Bob Wietrak, vice president for merchandising at Barnes & Noble, said that
while erotica had been around for years, a big difference now was that it was
written by name-brand authors rather than by the ubiquitous Anonymous.
"What we're seeing now in novels is that they're sexy, but they're very
sophisticated," Wietrak said.
That sophistication has brought greater acceptance, he said, and demand has
generated better placement in stores.
Jameson's book is featured at the front of most bookstores. Its publisher is
also promoting How to Have a XXX Sex Life, by the Vivid Girls, stars of
pornographic films produced by Vivid Entertainment.

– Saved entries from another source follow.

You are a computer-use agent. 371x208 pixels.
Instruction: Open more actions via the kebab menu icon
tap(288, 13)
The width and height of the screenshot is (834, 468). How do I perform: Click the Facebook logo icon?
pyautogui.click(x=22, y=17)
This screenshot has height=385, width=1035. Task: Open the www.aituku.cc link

The key to her assertion that Jameson's book is smart, Regan said, is in the
subtitle.
"This is a cautionary tale for this culture," she said, referring to the book's
frank descriptions of Jameson's rape by a relative of her boyfriend, her drug
addiction and other trials.
"It's the story of what she aspired to and what she's become, and the price she
paid for it," Regan said. "You cannot live a life like this and not pay a
price."
Last week, the book appeared among the top 20 titles on the Amazon.com
bestseller list. It also showed up at No. 27 on the extended Times bestseller
list for the week ending Aug. 14, which is notable because the book did not
officially go on sale until Aug. 17.
A different kind of sexual awakening is the subject of 100 Strokes of the Brush
Before Bed. When it was published in Italy last year, the author was identified
only as Melissa P., and she would not pose for photographs that showed her face
because, she said, she was not yet 18.
The book itself is hardly as demure, relating such tales as the author's 16th
birthday, when a lover goaded her into having sex with five men at once. The
book sold more than 500,000 copies in Italy alone, and its success has spread
across Europe. The author has helped her fame by revealing herself as Melissa
Panarello. In interviews, she insists that the book mirrors her own
experiences, although she stretched into two years events that actually took
place in one.
Morgan Entrekin, president and publisher of Grove/Atlantic, said he believes
the book will endure alongside previous erotic bestsellers published by his
company, including Tropic of Cancer and Lady Chatterley's Lover.
While he acknowledged that a chronicle of an adolescent's sexual experiences
"is probably not a book that is appropriate for every market," Entrekin said
the book was neither exploitative nor pornographic.
"Pornography, for me, comes from intent, and I just don't think there's that
intent here," he said.
Malaika Adero, a senior editor at Atria, concurred, saying that erotica like
Zane's Sex Chronicles, Addicted and, most recently, Skyscraper have sold more
than 1 million copies not because they are exploitative but because they are
intelligently written.
"These books are not subtle or coy or sentimental," Adero said. "They express
their sexuality with a humor and a confidence that is reflective of today's
woman. That is a cultural change that I don't think is going to reverse
itself."
Some others clearly agree, including Harlequin Enterprises, publisher of the
famed Harlequin Romance novels. In recent years Harlequin has introduced
several book series that take a distinctly modern -- that is, explicit -- view
of sex. In one series, called Blaze, the authors Lori and Tony Karayianni,
writing as Tori Carrington, address a letter to readers in which they claimed
to have surprised themselves at how far into "the shadowy side of sex" they go.
Harlequin romances, of course, can be bought at Wal-Mart, one of the biggest
sellers of books. But Wal-Mart shoppers looking for Jameson's memoir will be
disappointed: the chain decided against carrying the book, Regan said (Wal-Mart
officials did not respond to inquiries seeking comment).
Wal-Mart shoppers can, however, buy Anderson's novel, Star, though with a
difference. To accommodate Wal-Mart and other mass retailers, Atria issued
about one-quarter of the 135,000 copies of the novel in print so far with a
plain pink cover, instead of the jacket featuring a nude Anderson -- a sort of
modern equivalent of the plain brown wrapper.